The narrow portion of the Rue Saint-Denis that leads to Châtelet crosses or adjoins streets heavy with history. To the right, along the arcades of the Rue de la Ferronnerie, Henri IV was killed with a dagger by Ravaillac while on his way to inaugurate the chapel of the Saint-Louis hospital. To the left, the Rue de La Reynie bears the name of the first lieutenant-general of police, appointed by Colbert in 1667, who set out to suppress seditious writings, close the Courts of Miracles, and expel what remained of the poor and deviant after the ‘grande refermement’ of 1657, when the homeless population – beggars, mad, vagabonds, prostitutes – were collected and locked up in the Salpêtrière or Bicêtre. La Reynie was also responsible for the first public lighting, glass cages containing candles that were hung on ropes outside the first floor of buildings. Further on, the Rue des Lombards evokes the memory of the Italian moneychangers and money-lenders established there from the time of Philippe Auguste.

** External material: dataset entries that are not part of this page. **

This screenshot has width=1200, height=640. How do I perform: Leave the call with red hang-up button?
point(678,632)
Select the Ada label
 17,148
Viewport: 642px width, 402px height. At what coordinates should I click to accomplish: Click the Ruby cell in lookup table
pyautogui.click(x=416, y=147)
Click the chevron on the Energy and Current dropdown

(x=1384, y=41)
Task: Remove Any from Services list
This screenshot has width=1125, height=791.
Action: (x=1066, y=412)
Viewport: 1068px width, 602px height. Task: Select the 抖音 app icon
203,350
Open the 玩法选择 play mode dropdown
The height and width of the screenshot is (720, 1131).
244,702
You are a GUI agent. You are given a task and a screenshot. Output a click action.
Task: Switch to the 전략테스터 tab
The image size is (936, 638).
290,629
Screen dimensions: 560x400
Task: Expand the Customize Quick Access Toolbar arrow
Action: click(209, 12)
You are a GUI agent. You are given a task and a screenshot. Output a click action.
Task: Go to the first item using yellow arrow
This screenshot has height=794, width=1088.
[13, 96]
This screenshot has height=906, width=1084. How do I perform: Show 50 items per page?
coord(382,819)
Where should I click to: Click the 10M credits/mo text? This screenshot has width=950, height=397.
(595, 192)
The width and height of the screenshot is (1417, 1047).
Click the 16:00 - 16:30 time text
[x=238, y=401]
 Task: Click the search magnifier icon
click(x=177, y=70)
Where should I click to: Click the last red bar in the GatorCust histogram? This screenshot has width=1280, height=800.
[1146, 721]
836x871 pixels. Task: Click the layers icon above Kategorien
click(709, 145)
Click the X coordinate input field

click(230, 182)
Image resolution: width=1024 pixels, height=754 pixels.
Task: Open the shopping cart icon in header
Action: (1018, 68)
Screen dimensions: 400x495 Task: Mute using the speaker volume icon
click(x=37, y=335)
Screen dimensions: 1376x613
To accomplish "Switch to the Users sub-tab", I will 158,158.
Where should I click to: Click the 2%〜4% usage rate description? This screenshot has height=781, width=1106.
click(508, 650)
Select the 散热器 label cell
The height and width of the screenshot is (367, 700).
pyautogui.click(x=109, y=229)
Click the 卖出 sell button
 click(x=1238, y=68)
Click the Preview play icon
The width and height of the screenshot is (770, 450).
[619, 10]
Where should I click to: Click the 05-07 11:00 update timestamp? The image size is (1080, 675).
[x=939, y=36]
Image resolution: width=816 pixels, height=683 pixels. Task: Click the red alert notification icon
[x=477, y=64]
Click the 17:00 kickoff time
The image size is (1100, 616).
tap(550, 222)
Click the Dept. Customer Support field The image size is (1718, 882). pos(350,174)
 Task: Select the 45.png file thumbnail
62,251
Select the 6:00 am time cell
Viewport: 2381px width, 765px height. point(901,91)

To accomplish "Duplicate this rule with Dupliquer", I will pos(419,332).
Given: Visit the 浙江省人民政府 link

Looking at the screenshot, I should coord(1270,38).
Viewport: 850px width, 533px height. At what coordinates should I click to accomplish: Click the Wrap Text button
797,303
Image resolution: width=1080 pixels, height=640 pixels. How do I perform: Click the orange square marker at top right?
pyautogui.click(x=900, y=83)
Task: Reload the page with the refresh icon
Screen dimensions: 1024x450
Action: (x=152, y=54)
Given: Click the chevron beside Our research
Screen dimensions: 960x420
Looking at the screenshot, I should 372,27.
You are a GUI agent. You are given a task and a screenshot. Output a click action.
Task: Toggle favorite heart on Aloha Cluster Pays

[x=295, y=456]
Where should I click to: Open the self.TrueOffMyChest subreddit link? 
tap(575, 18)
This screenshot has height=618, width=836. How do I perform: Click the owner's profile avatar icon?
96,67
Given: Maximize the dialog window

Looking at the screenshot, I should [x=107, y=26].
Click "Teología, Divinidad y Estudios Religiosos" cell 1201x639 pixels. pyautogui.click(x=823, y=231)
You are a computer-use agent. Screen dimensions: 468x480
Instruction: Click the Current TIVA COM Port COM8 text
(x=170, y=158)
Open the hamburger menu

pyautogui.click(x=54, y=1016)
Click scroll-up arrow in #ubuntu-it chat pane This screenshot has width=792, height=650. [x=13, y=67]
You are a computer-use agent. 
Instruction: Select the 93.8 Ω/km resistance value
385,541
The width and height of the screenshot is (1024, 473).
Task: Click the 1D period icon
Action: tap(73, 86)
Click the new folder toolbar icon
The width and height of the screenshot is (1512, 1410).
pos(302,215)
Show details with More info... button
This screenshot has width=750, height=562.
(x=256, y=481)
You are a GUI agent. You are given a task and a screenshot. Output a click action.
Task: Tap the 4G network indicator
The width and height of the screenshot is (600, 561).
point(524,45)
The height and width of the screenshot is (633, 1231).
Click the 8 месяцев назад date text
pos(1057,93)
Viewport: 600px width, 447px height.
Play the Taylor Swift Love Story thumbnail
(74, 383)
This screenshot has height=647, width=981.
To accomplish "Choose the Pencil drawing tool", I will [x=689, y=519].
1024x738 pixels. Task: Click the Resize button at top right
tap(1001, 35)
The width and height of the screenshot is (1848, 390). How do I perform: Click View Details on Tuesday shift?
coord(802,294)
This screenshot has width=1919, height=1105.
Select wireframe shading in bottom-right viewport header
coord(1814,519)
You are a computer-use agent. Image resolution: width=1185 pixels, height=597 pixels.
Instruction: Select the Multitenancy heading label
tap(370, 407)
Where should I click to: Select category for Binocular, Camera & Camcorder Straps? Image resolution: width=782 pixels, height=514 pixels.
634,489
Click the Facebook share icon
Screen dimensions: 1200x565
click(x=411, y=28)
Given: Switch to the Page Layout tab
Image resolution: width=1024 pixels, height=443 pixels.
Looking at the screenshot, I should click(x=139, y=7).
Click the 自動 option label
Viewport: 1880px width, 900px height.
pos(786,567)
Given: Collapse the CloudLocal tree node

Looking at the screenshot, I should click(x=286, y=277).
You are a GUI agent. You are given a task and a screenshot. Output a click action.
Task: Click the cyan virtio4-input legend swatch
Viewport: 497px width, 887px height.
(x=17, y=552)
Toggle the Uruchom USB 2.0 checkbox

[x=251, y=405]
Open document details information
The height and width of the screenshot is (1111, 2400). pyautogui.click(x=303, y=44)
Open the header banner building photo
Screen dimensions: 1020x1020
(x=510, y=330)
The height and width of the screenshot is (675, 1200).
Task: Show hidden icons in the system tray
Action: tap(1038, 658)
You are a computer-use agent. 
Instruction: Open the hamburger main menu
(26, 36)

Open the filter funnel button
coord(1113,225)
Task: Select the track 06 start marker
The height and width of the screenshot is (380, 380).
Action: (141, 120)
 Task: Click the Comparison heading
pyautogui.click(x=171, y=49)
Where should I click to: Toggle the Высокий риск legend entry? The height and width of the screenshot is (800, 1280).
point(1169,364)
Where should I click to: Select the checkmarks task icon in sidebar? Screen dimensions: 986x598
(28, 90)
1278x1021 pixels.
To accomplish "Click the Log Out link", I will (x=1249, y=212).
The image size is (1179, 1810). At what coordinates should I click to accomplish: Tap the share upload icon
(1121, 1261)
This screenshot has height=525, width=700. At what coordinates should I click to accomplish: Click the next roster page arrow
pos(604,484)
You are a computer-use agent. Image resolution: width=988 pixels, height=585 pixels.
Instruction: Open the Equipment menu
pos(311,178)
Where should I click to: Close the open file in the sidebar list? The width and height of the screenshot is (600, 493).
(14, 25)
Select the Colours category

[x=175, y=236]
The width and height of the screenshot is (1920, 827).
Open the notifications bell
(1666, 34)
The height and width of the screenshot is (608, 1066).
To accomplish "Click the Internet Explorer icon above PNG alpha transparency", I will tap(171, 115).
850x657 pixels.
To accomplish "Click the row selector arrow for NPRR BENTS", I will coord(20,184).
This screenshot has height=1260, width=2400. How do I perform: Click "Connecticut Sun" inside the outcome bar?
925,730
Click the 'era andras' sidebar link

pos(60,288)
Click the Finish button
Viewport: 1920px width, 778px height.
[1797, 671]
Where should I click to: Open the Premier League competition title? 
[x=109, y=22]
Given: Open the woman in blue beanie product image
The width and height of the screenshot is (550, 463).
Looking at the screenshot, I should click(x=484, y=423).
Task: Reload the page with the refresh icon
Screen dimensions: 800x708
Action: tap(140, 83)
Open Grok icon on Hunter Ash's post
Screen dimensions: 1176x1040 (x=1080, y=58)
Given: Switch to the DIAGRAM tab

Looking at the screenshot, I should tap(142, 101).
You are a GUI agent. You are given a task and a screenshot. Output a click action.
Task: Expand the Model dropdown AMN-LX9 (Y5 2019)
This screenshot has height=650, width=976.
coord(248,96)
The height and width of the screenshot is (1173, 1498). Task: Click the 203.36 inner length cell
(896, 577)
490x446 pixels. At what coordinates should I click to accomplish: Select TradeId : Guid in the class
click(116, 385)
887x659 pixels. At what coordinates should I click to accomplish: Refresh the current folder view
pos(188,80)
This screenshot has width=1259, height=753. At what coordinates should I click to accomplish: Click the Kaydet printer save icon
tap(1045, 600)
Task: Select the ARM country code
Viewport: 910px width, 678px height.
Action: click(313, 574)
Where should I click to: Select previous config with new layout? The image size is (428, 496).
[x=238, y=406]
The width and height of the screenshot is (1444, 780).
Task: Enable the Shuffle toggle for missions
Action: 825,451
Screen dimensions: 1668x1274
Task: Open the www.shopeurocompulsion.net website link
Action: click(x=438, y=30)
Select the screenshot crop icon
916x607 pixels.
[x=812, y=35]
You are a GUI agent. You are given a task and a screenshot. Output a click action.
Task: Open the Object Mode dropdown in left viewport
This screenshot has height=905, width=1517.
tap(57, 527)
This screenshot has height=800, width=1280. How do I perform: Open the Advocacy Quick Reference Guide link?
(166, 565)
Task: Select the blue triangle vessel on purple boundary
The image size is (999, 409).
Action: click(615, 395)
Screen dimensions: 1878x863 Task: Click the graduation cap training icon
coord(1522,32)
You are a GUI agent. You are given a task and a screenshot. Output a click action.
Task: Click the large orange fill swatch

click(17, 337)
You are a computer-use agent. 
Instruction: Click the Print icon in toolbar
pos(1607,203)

Along the way, I ponder the fact that I am recounting this walk as if it were done at one go, as if I had completed the trajectory in a single day, without stopping for a coffee or to shelter from the rain, without ever breaking it off to resume the next day. And so there is a share of fiction and even improbability in the account. For justification, I can cite an illustrious precedent, that of Proust’s Time Regained. Alone in the library of the Prince de Guermantes, the narrator explains that after so many years wasted in idleness and indecision, he is going to get to work and finally write a book … the book that we have just read in three thousand pages. Nor is this the only affront to verisimilitude in this final volume of Proust’s magnum opus. Combray, which had previously been situated in the Beauce, in 1916 suddenly becomes a village on the front line of the war, somewhere in Champagne. ‘The battle of Méséglise’, Gilberte writes to the narrator, ‘lasted for more than eight months; the Germans lost in it more than six hundred thousand men, they destroyed Méséglise, but they did not capture it.’15 This is not just one of those inconsequential trivialities scattered throughout the work, where a secondary character mentioned early on becomes a thousand pages later the cousin of someone else instead of being their nephew. Combray is a central place in the book, and its shift in location can only have been intentional. Similarly, after a long nighttime walk with Charlus, ‘descending the boulevards’, the narrator leaves him, continues alone and happens to enter, to quench his thirst, what he believes to be a hotel but is in fact a brothel kept by Jupien, where Charlus has himself chained to the bedstead and whipped – a long passage, closely worked and deliberately improbable. Thus, the end of Time Regained becomes a night-time fairyland (‘the ancient East of the Thousand and One Nights that I used to love so much’), lit by searchlights seeking the skies for German planes.